Adams shared her perspectives on managing New Zealand's natural resources and explained that the national economy is highly dependent upon its natural resources for tourism and agricultural exports, which account for two thirds of the national economy. In addition, Kiwis’ national identity is inextricably linked to New Zealand’s natural environment.

"Water is the new oil," claimed Adams as she described the management of fresh water in water-scarce catchments (watersheds). For each 1 percent increase in water efficiency, $12 million is contributed to the economy in terms of food and agricultural production, recreation and tourism, she explained. Adams highlighted the historical pollution of aquifers, which is attributable to diffuse land-based or non-point source pollution. She identified that a management shift is necessary to improve water quality, which will require that central government provide greater guidance to regional councils. Adams explained that indigenous Maori have a deep connection to water and the central government has an obligation to protect and engage the Maori in discussions about water and all natural resources.

Amy Adams

Adams described the innovative Green Growth Advisory Group, an experiment in collaborative environmental governance with a focus on creating a more competitive economy based on environmental assets and principles.

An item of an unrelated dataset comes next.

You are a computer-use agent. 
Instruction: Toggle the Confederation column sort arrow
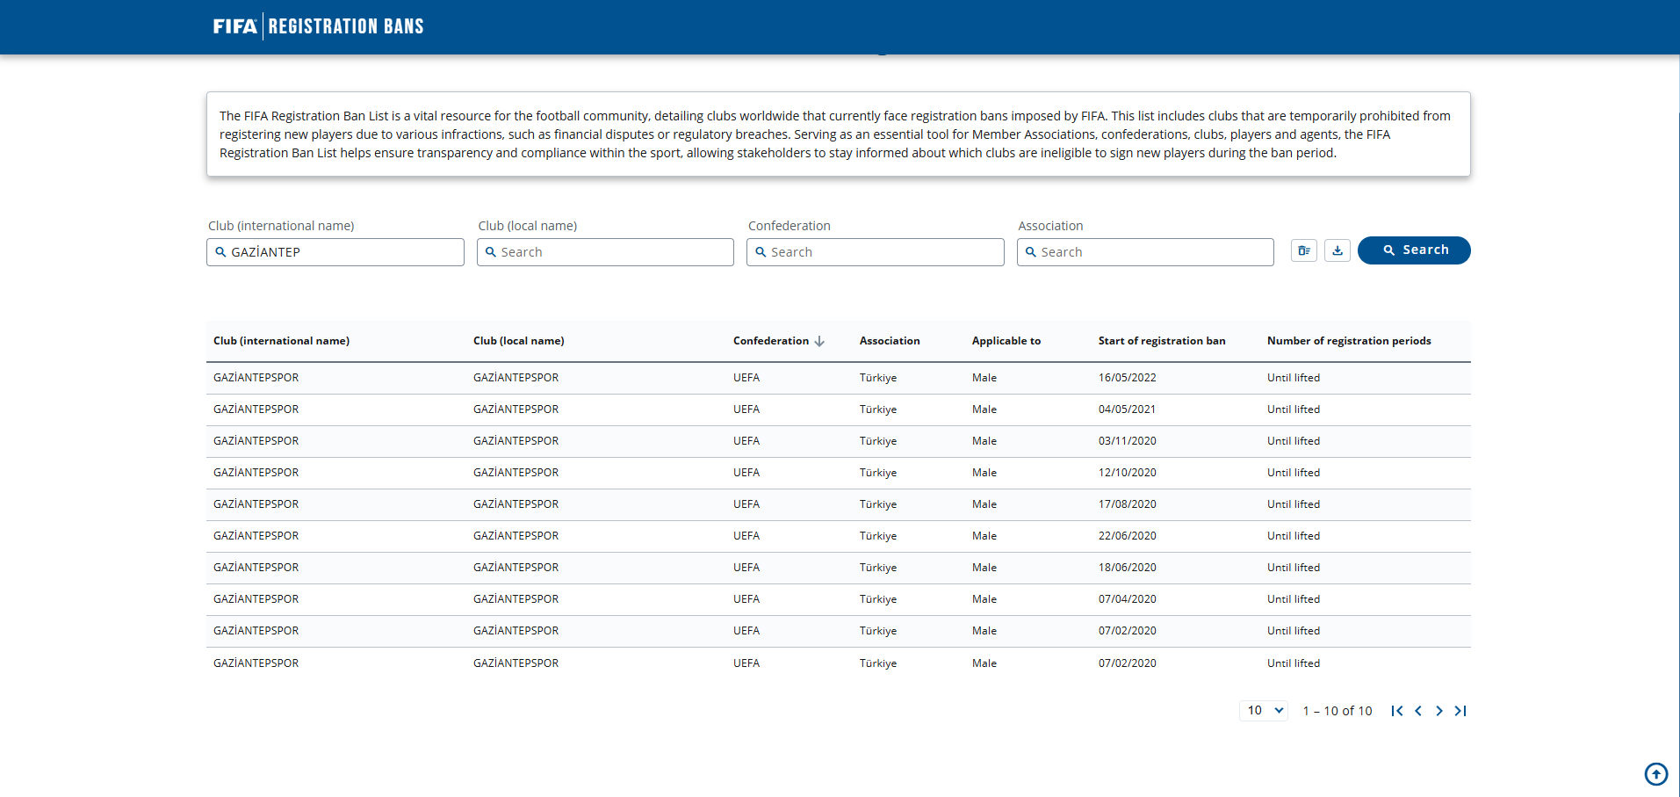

Among its many responsibilities, this group was tasked with measuring and reporting environmental data to ensure transparency and to help make environmental information understandable to the public. In fact, mandatory environmental reporting is being implemented later this year as a result of the Advisory Group’s recommendations, which will increase the frequency of data collected and the quality of data produced. After all, according to Adams, “we won’t manage unless we measure.” 

Finally, Adams highlighted the ways in which New Zealand is leading the world in addressing climate change by phasing out fossil fuel subsidies and removing disincentives for renewable energy. Half of all of New Zealand’s greenhouse gas emissions are from the agricultural sector and New Zealand has spearheaded the Global Research Alliance on Agricultural Greenhouse Gases to spur innovation and international cooperation on reducing the climate change impacts of agriculture.